Top of TASK MATERIAL

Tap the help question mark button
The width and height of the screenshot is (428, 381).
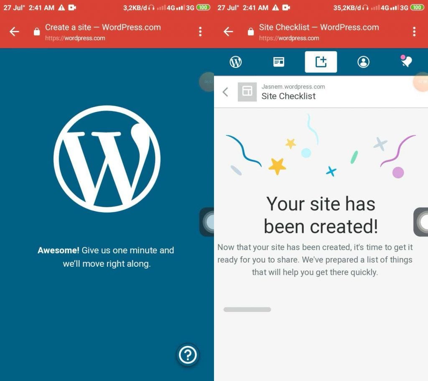[188, 355]
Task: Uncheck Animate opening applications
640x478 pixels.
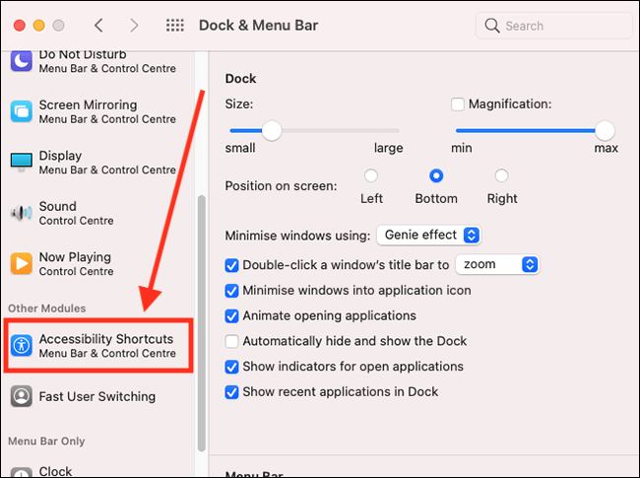Action: point(231,315)
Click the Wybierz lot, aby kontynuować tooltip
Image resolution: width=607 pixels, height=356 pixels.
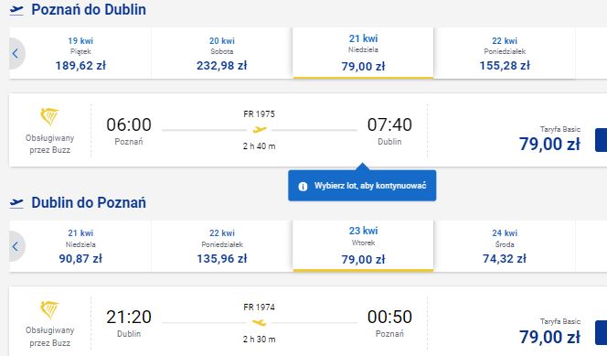362,186
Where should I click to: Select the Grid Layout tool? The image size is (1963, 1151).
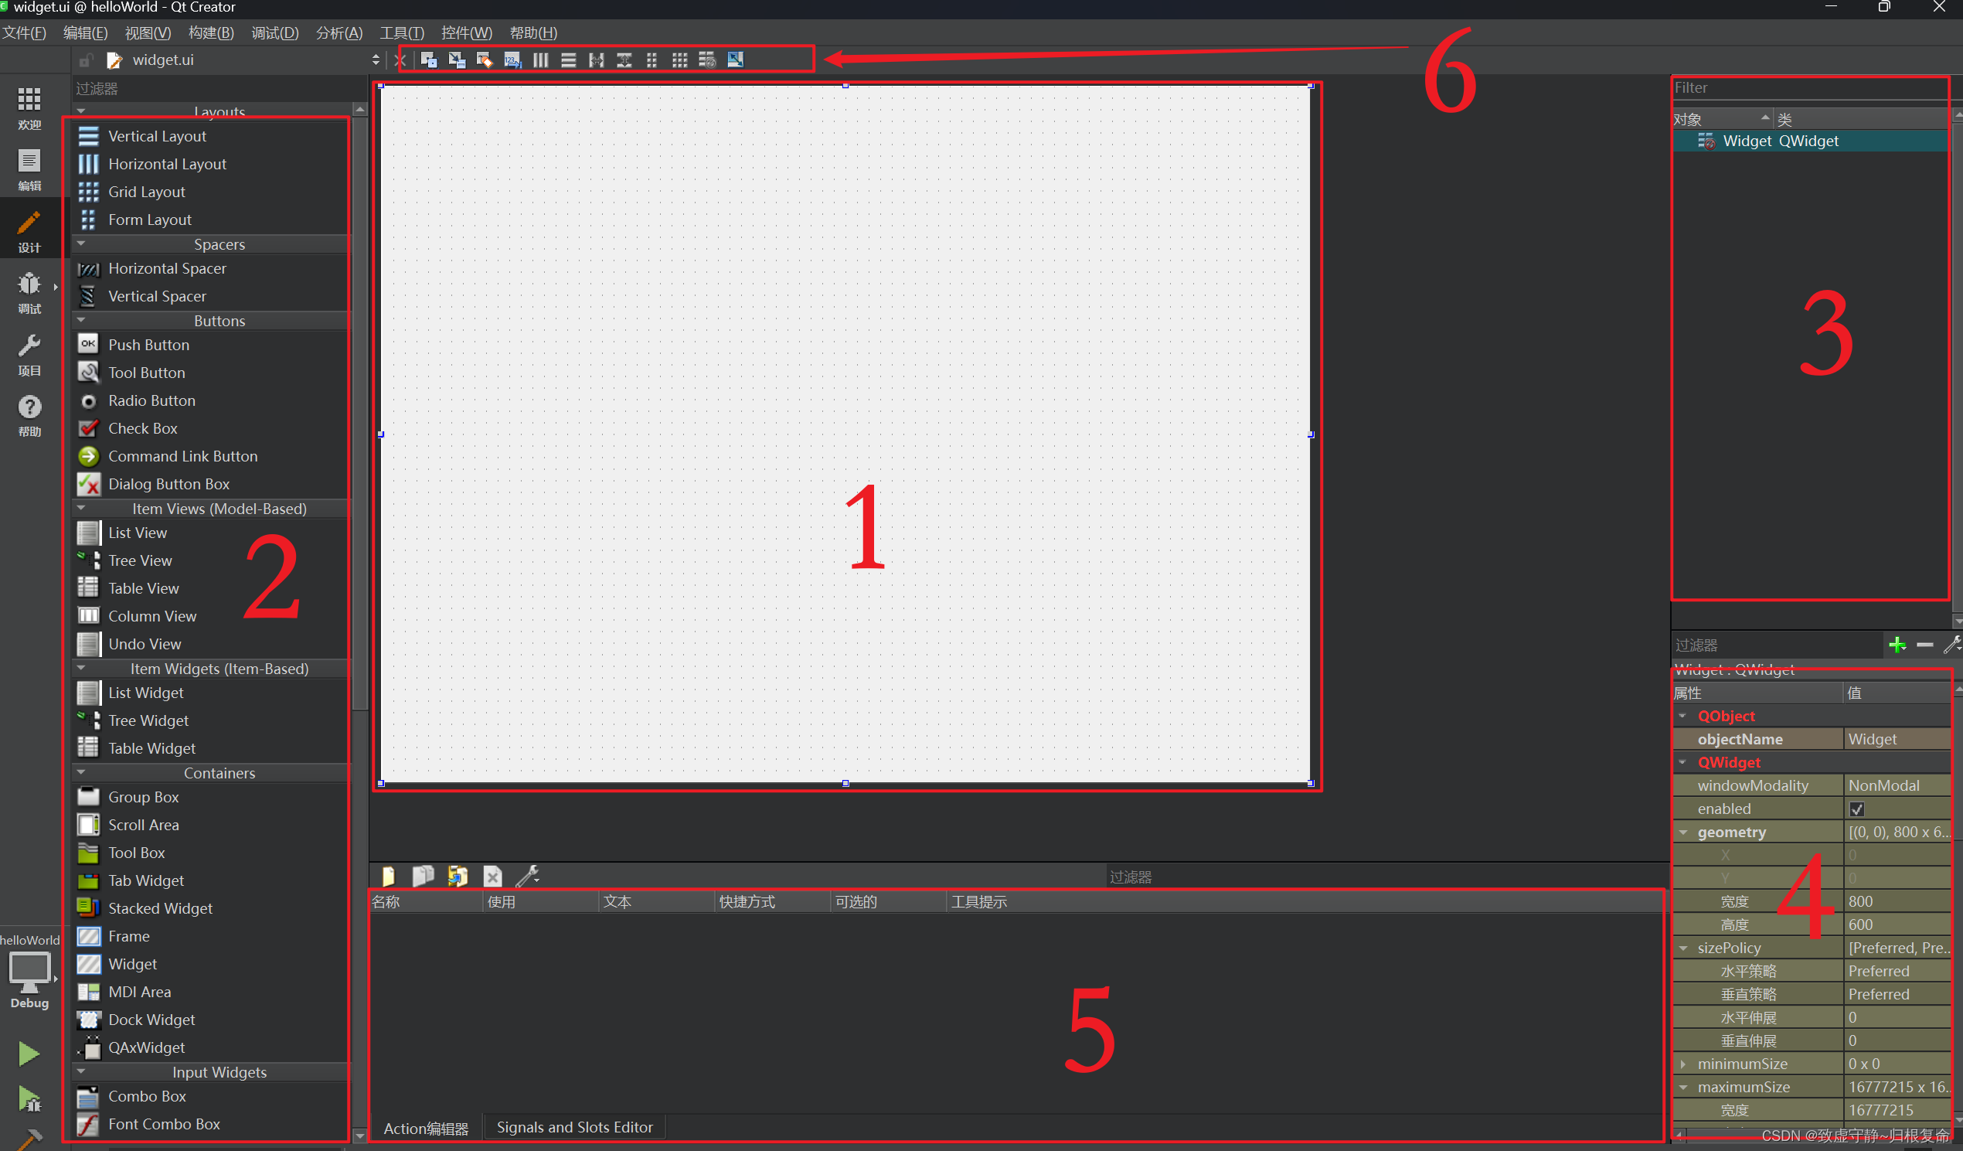coord(147,190)
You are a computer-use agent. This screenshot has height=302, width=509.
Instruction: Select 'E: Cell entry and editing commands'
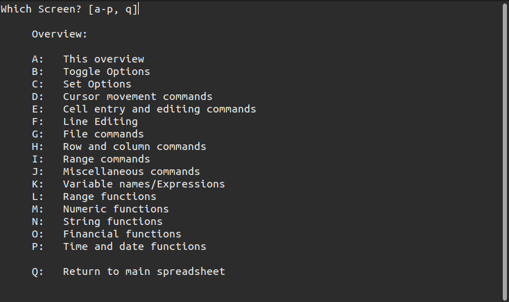pos(144,109)
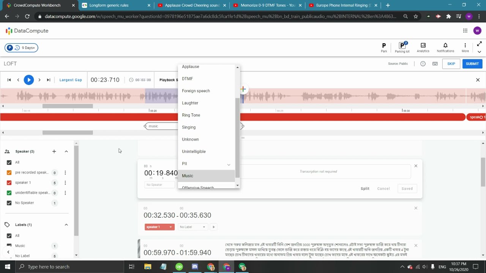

Bottom of TASK MATERIAL

__WHAT THE EXERCISE ASKS__.
Give the lines again word for word, from the start of the records to the line holding "You are a computer-use", both included, and leave out any picture.

__EXERCISE RESPONSE__.
Tap the help question mark button
The width and height of the screenshot is (428, 381).
[188, 355]
Task: Uncheck Animate opening applications
640x478 pixels.
Action: point(231,315)
Click the Wybierz lot, aby kontynuować tooltip
Image resolution: width=607 pixels, height=356 pixels.
362,186
Where should I click to: Select the Grid Layout tool? The image size is (1963, 1151).
coord(147,190)
You are a computer-use agent. This screenshot has height=302, width=509.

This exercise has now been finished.